Last week the voters of Oklahoma passed an amendment to the state constitution banning the use of Islamic law in any court in the state. This was in response to the non-existent possibility that the Muslims would somehow take over Bartlesville and turn the Will Rogers Museum into a mosque. Yesterday, a judge put the amendment on hold.
A federal judge in Oklahoma has issued a temporary restraining order barring the state from adopting a constitutional amendment voters passed last week that forbids state courts from enforcing Islamic law, also known as Shariah.
The executive director of the local branch of the Council on American-Islamic Relations, Muneer Awad, filed suit over the measure, claiming that it violates religious freedom guaranteed by the U.S. Constitution.

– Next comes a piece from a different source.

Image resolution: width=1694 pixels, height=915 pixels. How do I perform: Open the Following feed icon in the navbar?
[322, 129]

Awad said, for instance, that the measure could preclude the courts from enforcing or executing his will, since it includes references to Islamic law.
According to unofficial results, Oklahoma voters overwhelmingly adopted the measure by a vote of 70 percent in favor to 30 percent opposed. The proposal also included a ban on state courts’ use of international law.

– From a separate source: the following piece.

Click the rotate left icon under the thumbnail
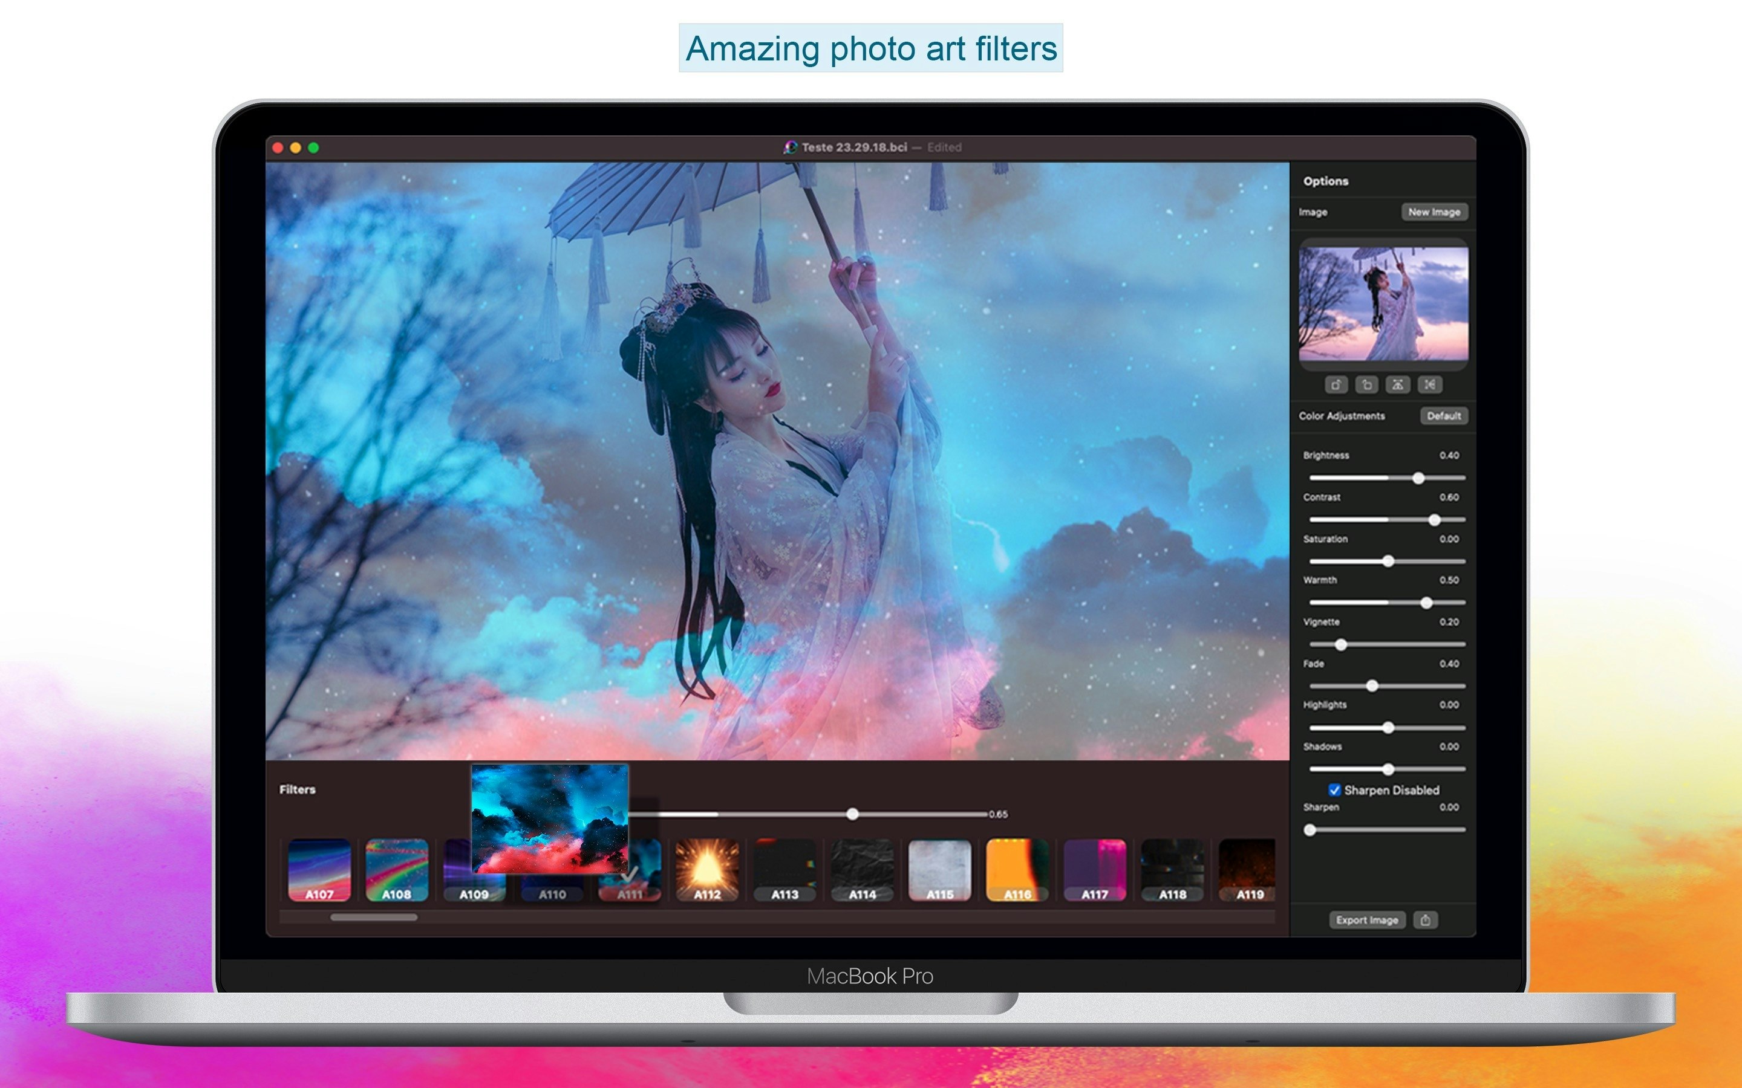The width and height of the screenshot is (1742, 1088). tap(1367, 385)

I’m sure the Islamophobes will go on a tear about this, but the First Amendment is pretty clear about what the government can and can’t do in terms of the free exercise of religion.
As is the case with most of these batshit-crazy paranoid-inspired legal idiocies, the proponents went a bridge too far when they added the ban on international law. Last year the state legislature in Oklahoma enacted a law that enshrined the Ten Commandments in the state capitol. Well, unless Moses came sweeping down the plain with the tablets instead of Mount Sinai in the Middle East, the Ten Commandments would be considered “international law.”